Diagnostic Accuracy of Deep Learning for Automated Detection of Spinal Degenerative Disease on MRI: A Systematic Review and Meta-Analysis.
Authors
Affiliations (10)
Affiliations (10)
- School of Medicine, College of Medicine and Health Sciences, Bahir Dar University, Bahir Dar, Ethiopia. [email protected].
- EPIC Health Systems, Addis Ababa, Ethiopia. [email protected].
- Indira Gandhi Government Medical College & Hospital, Nagpur, Maharashtra, India.
- School of Public Health, Washington University in St. Louis, Saint Louis, MO, USA.
- School of Medicine, College of Health Sciences, Addis Ababa University, Addis Ababa, Ethiopia.
- Johns Hopkins Bloomberg School of Public Health, Baltimore, USA.
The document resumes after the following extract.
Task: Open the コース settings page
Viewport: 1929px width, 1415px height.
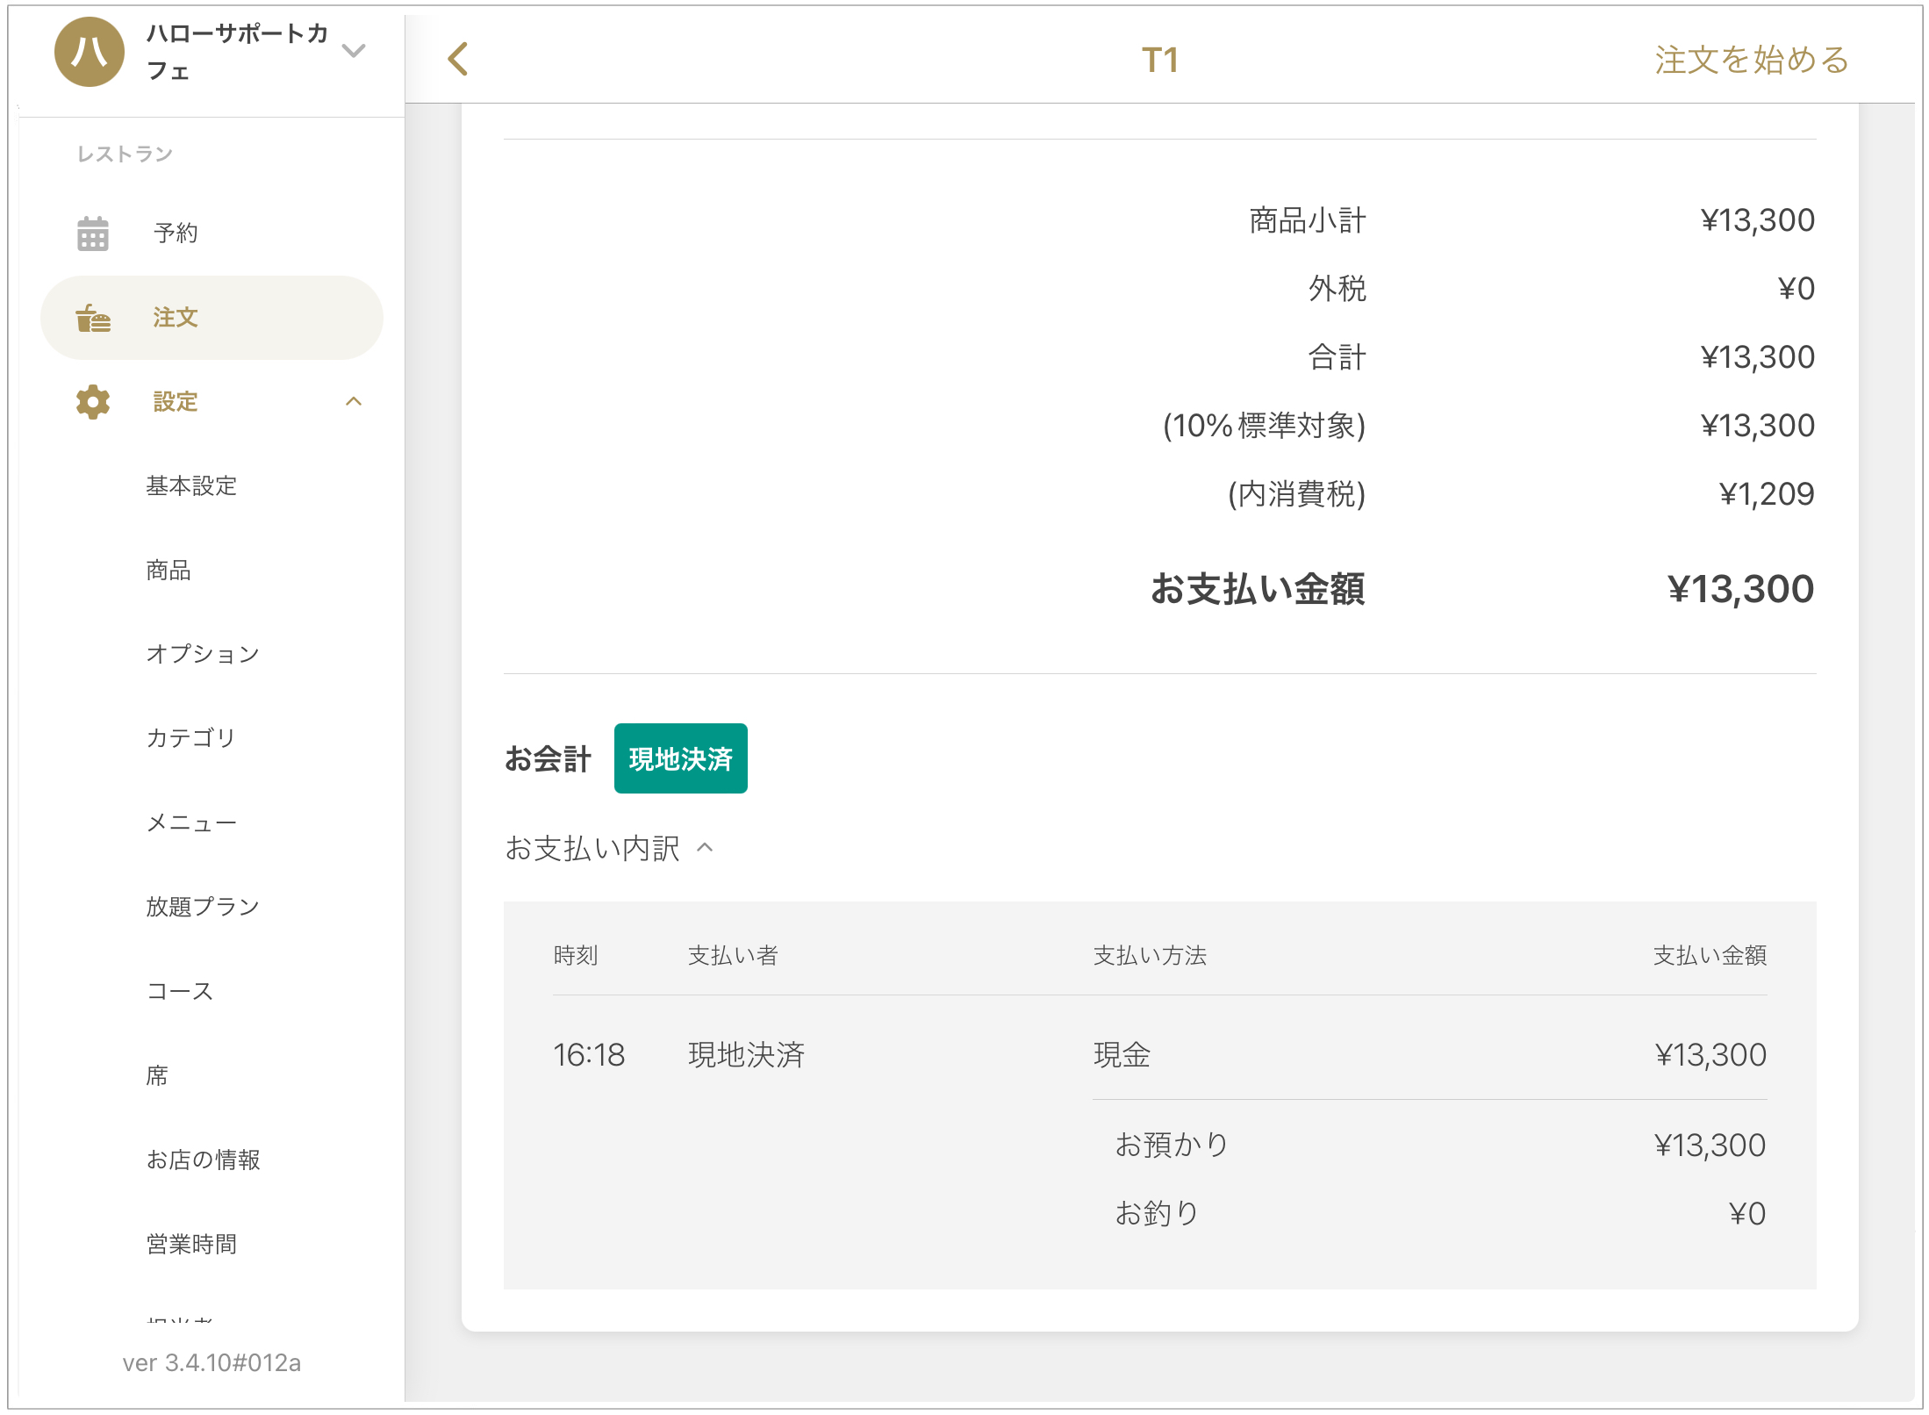Action: coord(180,991)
- School of Medicine, Hayat Medical College, Addis Ababa, Ethiopia.
- Rollins School of Public Health, Emory University, Atlanta, GA, USA.
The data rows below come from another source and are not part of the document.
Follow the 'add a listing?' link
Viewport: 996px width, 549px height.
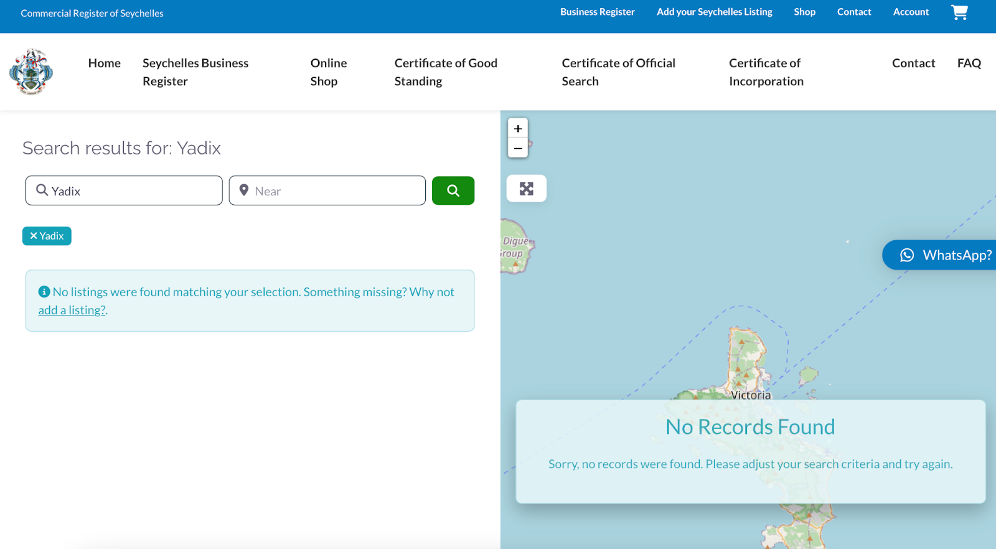pyautogui.click(x=72, y=310)
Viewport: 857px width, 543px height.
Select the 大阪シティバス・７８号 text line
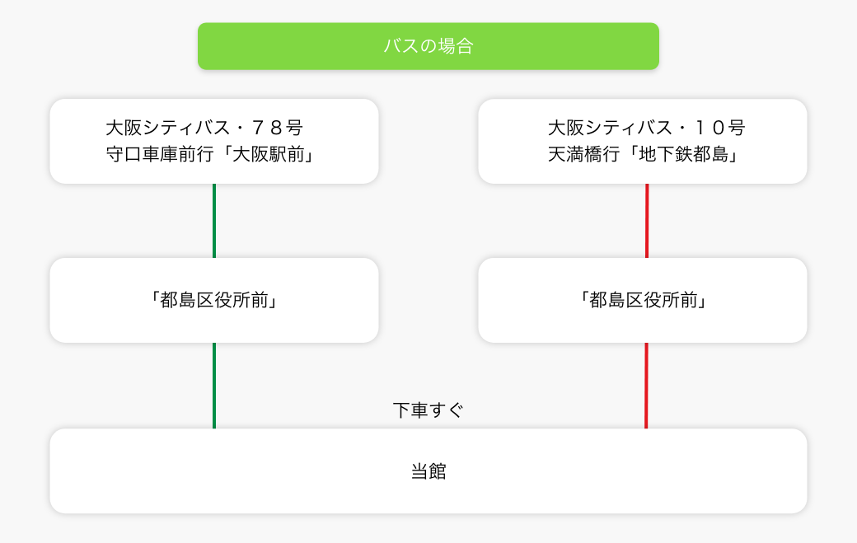[204, 128]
- School of Medicine and Public Health, College of Health, Medicine and Wellbeing, The University of Newcastle, Newcastle, NSW, Australia.
- Amhara Regional Health Bureau, Amhara, Ethiopia.
Abstract
This study aims to estimate the diagnostic accuracy of deep learning (DL) models for automated detection/classification of spinal degenerative disease (SDD) on spine MRI and explore clinically relevant heterogeneity. We searched Ovid MEDLINE, Ovid Embase and Web of Science (January 2010-5 December 2025) for diagnostic accuracy studies of DL applied to spine MRI with reconstructible 2 × 2 data (TP/FP/FN/TN). Risk of bias was assessed with QUADAS-2. Pooled sensitivity and specificity were synthesised using hierarchical bivariate/HSROC models with a prespecified arm-selection hierarchy. Prespecified subgroup/sensitivity analyses examined spinal region, severity threshold, validation type and target focus. Fourteen studies (2020-2025) were included from 2363 records. Sample sizes ranged from 29 to 2991. Overall pooled sensitivity was 0.94 (95% CI 0.89-0.97) and specificity 0.95 (0.90-0.97) (LR + 17.5; LR - 0.06). Stenosis-focused studies showed lower pooled sensitivity/specificity (0.88/0.92) than studies targeting broader degenerative changes (0.96/0.96). Excluding small studies (n ≤ 50) yielded similar estimates (sensitivity 0.95; specificity 0.95; 12 studies). No study was low risk across all QUADAS-2 domains; 9/14 had ≥ 1 high-risk domain. Deeks' test showed no evidence of small-study effects (p = 0.28). DL models show high pooled accuracy for SDD detection on MRI, but clinical readiness is constrained by risk of bias, predominantly retrospective single-centre designs, subjective reference standards and limited external validation; prospective multicentre evaluations with prespecified clinically meaningful thresholds are needed.